Data aggregation may be considered as the technique through which streams of data gathered from Smart Meters (SMs) can be processed and transmitted to a Utility Control Center (UCC) in a reliable and cost-efficient manner without compromising the Quality of Service (QoS) requirements. In a typical Smart Grid (SG) paradigm, the UCC is usually located far away from the consumers (SMs), which has led to a degradation in network performance. Although the data aggregation technique has been recognized as a favorable solution to optimize the network performance of the SG, the underlying issue to date is to determine the optimal locations for the Data Aggregation Points (DAPs), where network coverage and full connectivity for all SMs deployed within the network are achieved. In addition, the main concern of the aggregation technique is to minimize transmission and computational costs. In this sense, the number of DAPs deployed should be as minimal as possible while satisfying the QoS requirements of the SG. This paper presents a Neighborhood Area Network (NAN) placement scheme based on the unsupervised K-means clustering algorithm with silhouette index method to determine the efficient number of DAPs required under different SM densities and find the best locations for the deployment of DAPs. Poisson Point Process (PPP) has been deployed to model the locations of the SMs.
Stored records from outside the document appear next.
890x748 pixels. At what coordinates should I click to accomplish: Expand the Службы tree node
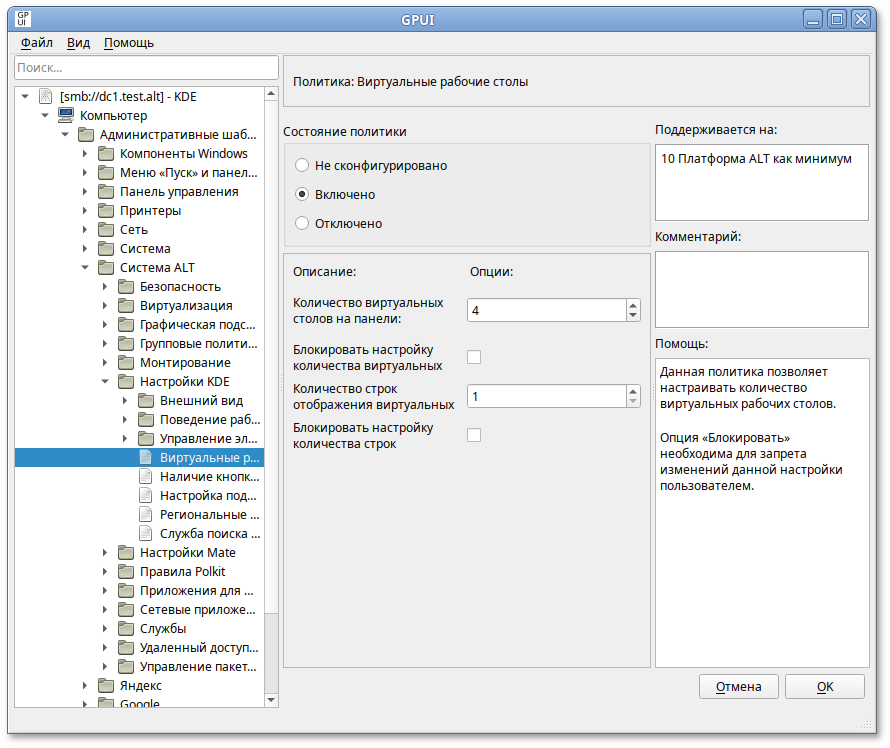[x=105, y=629]
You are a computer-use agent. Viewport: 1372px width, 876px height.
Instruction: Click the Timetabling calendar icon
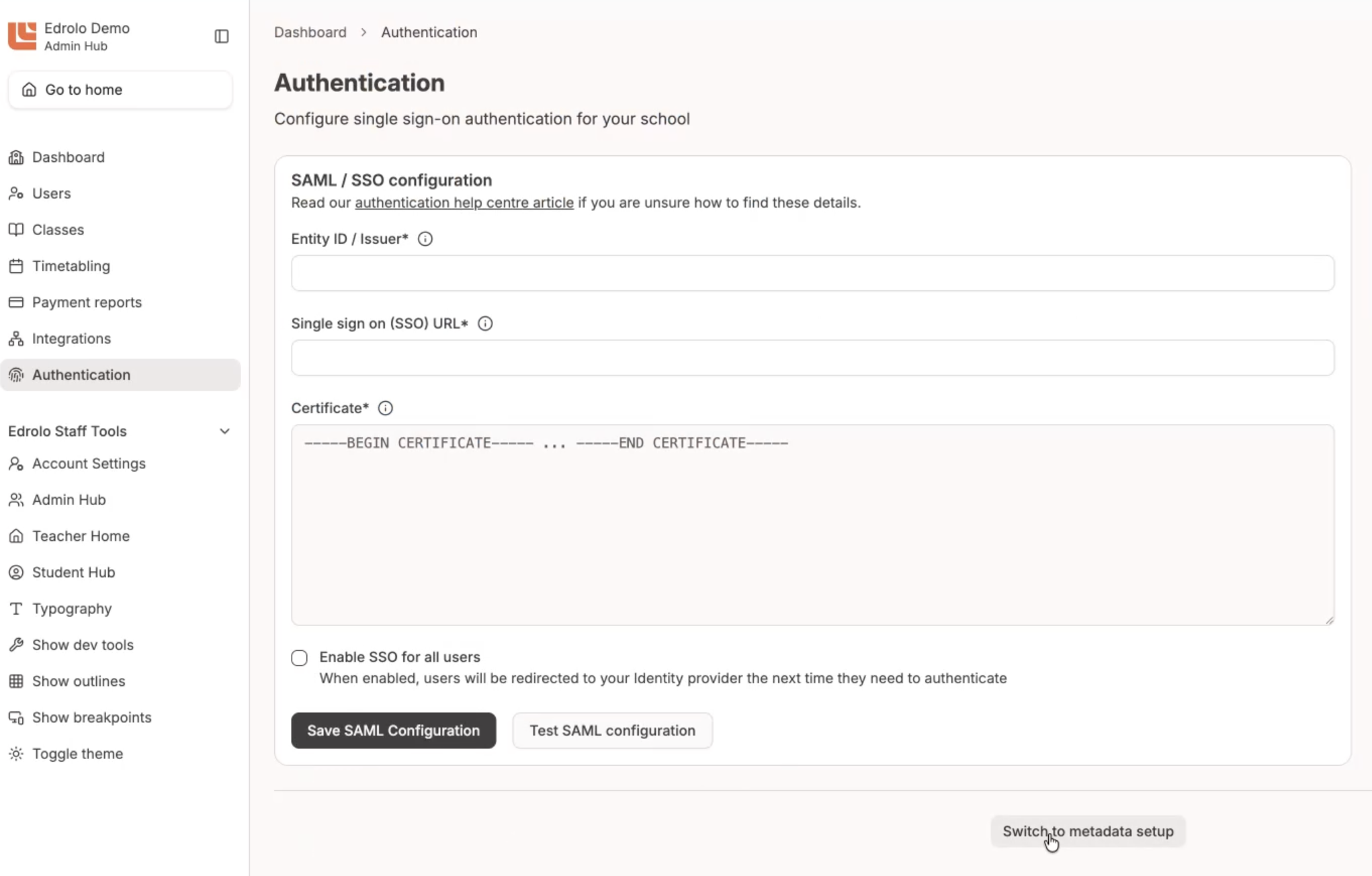[16, 266]
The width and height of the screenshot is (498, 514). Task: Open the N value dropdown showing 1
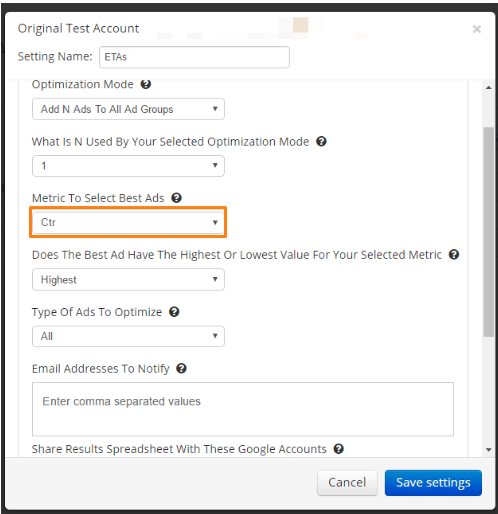(x=128, y=166)
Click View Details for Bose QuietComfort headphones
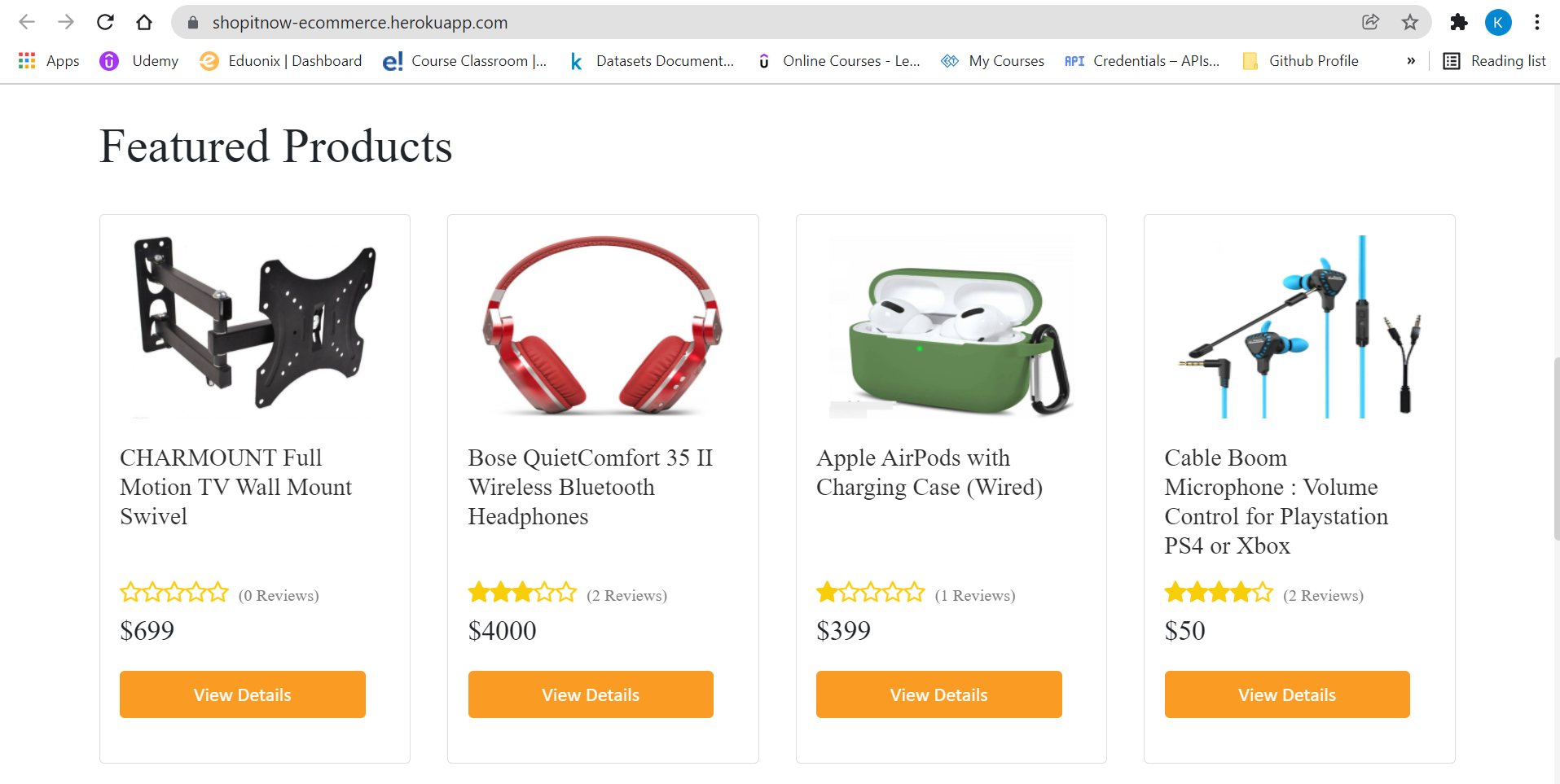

The simulation results presented in this paper indicate that the NAN placement scheme based on the ageless unsupervised K-means clustering algorithm not only improves the accuracy in determining the number of DAPs required and their locations but may also improve the network performance significantly in terms of network coverage and full connectivity.

Suggested Citation

  • Daisy Nkele Molokomme & Chabalala S. Chabalala & Pitshou N. Bokoro, 2021. "Enhancement of Advanced Metering Infrastructure Performance Using Unsupervised K-Means Clustering Algorithm," Energies, MDPI, vol. 14(9), pages 1-14, May.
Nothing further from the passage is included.